To make the Korean peninsula nuclear-free, we must stop this diplomatic merry-go-round.

North Korea’s blustering insistence last week that it possesses nuclear weapons marks a new level of tension in a long, simmering crisis. While that blunt declaration alone does not prove North Korea’s nuclear status, it does signal a brazen willingness to push the edges of the diplomatic envelope.

This has become the preferred strategy of North Korea. Every step in the 2 1/2-year crisis has met with resounding international condemnation and calls for a return to the bargaining table – only to be followed by a new provocation. Keeping the Korean peninsula free of nuclear weapons requires getting off this merry-go-round. That, in turn, requires turning the matter over to the U.N. Security Council.

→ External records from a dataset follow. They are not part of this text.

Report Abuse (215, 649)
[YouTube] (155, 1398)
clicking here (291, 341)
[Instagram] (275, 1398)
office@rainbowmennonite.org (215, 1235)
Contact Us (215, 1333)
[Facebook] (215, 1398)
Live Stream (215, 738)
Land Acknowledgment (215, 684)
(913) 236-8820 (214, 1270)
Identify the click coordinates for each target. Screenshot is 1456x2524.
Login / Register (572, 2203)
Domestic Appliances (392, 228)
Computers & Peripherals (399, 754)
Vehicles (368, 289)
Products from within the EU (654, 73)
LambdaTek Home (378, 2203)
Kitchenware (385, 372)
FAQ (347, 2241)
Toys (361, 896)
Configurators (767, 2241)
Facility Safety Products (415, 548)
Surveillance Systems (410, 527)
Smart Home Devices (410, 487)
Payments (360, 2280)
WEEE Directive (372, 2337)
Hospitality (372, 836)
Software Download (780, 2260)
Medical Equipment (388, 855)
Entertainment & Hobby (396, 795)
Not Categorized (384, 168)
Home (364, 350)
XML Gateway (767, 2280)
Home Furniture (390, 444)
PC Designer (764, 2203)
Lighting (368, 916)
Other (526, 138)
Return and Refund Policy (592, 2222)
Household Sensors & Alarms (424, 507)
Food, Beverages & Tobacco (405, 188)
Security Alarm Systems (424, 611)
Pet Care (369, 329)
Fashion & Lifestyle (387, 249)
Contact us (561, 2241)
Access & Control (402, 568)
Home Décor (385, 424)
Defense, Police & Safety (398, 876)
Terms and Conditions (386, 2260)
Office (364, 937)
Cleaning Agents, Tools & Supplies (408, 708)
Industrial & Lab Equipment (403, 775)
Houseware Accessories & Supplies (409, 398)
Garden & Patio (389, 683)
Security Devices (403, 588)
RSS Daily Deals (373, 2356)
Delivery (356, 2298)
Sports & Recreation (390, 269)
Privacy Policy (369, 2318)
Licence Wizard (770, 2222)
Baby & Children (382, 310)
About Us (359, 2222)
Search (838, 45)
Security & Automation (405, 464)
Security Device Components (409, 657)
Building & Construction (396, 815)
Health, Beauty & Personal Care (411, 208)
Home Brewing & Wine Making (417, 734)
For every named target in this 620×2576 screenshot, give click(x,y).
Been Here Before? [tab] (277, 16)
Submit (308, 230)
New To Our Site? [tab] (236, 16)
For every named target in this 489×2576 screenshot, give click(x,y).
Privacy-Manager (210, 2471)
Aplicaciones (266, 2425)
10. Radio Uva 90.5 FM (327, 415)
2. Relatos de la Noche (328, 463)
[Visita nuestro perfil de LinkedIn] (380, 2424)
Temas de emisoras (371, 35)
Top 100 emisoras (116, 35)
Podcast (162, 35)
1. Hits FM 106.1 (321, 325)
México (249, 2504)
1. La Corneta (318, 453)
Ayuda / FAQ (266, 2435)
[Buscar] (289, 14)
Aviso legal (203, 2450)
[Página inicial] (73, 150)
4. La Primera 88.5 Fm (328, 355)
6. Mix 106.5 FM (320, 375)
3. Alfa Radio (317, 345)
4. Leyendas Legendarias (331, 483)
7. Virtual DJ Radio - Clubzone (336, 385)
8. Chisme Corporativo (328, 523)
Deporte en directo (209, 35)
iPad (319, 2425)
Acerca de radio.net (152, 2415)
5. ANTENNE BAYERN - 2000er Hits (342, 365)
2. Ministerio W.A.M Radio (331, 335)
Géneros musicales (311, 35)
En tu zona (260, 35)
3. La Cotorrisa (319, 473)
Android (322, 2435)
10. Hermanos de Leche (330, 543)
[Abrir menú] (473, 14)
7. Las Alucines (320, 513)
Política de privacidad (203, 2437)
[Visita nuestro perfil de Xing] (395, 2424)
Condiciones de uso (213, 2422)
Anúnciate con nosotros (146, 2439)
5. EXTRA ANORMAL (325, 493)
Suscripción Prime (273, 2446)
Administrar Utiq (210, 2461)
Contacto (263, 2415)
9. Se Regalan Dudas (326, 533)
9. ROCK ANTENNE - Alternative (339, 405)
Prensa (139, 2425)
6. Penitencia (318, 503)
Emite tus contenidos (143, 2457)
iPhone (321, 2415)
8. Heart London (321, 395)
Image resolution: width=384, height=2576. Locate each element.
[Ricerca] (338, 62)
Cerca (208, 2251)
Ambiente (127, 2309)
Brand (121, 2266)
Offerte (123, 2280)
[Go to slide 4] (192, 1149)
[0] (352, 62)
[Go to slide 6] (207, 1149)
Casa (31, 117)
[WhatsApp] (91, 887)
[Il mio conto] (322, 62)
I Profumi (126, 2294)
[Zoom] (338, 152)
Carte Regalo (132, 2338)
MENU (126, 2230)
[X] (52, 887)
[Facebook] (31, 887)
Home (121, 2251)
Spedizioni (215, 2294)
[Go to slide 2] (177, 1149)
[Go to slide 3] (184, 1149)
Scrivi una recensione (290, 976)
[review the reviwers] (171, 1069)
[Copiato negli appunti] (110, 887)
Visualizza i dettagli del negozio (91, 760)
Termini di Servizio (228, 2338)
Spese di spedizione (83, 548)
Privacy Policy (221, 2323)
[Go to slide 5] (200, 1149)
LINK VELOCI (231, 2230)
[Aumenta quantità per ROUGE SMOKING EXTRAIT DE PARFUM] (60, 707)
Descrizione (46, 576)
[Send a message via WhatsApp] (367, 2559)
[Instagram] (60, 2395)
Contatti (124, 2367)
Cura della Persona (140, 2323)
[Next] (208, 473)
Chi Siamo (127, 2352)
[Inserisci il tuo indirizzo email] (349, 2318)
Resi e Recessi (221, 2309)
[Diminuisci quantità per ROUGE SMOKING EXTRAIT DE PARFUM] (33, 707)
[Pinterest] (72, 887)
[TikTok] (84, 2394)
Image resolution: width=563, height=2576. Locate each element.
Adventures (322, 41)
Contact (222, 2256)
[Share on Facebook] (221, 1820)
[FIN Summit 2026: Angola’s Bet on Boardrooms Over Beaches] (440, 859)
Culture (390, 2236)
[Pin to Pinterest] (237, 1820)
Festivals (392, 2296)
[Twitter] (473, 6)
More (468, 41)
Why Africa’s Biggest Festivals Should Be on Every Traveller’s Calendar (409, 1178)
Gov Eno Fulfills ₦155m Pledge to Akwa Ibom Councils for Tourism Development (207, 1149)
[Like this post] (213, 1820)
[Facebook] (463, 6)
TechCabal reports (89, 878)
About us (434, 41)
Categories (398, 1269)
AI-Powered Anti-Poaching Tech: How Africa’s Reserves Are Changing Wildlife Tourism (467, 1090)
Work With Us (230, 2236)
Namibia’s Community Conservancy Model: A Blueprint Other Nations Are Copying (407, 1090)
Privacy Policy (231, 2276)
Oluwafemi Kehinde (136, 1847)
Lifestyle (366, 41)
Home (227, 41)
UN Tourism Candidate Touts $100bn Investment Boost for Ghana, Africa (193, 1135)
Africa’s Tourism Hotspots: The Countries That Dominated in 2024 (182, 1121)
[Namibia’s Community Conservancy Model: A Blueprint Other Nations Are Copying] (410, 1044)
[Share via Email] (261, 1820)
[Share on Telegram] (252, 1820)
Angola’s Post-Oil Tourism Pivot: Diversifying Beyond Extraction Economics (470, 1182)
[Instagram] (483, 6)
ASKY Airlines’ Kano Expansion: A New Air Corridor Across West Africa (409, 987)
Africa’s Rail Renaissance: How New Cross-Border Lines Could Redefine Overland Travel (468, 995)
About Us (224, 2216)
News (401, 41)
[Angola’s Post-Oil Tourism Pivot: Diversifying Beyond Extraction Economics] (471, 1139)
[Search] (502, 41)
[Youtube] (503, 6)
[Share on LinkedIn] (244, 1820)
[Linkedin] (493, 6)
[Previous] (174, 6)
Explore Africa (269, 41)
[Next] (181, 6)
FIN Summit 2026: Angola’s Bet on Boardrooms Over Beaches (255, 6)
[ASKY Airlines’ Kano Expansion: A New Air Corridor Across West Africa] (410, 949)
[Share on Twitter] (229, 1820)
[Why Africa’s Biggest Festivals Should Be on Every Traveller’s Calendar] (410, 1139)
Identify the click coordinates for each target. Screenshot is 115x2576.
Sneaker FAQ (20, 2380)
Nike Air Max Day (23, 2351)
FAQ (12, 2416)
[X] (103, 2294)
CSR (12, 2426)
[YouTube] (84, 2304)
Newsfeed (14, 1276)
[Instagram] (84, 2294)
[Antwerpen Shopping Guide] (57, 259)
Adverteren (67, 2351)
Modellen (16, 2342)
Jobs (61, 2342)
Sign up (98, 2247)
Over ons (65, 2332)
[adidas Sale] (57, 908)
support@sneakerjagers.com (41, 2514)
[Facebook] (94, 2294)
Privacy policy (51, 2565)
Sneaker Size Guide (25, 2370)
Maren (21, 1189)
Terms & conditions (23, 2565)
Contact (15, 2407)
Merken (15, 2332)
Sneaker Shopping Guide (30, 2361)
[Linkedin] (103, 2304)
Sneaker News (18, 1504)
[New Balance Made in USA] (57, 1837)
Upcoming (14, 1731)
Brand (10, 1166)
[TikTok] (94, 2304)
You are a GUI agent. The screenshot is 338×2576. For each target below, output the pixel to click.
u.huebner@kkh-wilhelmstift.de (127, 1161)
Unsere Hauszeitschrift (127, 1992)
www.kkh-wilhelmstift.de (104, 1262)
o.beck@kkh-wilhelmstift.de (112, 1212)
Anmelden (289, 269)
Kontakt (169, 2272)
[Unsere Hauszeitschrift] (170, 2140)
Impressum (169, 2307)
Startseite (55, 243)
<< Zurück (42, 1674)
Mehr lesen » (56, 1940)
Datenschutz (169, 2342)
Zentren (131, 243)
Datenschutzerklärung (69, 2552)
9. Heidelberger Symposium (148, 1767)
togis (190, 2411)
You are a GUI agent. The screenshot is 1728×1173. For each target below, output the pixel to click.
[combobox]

A nuclear-armed North Korea is a nightmarish prospect. The country is the world’s last remaining Stalinist dictatorship, combining an abysmal human-rights record with an Orwellian domestic security apparatus. With its economy in tatters and its people starving, North Korea is clearly hoping to cash its nuclear program in for a package of economic and energy assistance. That motivation might also have driven it onto the nuclear black market. U.S. diplomats have already presented their regional allies with evidence North Korea sold nuclear materials to Libya in 2001.

Throughout the crisis, U.S. officials have insisted any diplomatic agreement must emerge from multilateral negotiations. One-on-one discussions with North Korea would indeed be a mistake – rewarding North Korea for its nuclear indiscretions and emboldening other regimes to follow a similar path.

But six-party talks involving North Korea, the United States, China, Japan, South Korea and Russia are unlikely to resolve the crisis either. The United States has yet to find consensus among its allies. South Korea and China have resisted a tough negotiating stance – South Korea, because it values economic integration with North Korea, and China, because it fears a destabilized regime and a flood of refugees across its border.

That leaves the Security Council as the only viable forum to keep North Korea nuclear-free. The U.N. avenue does not mean automatic consensus, but it will shine a brighter international spotlight on Security Council members, who hem and haw while North Korea continues its dangerous strategy.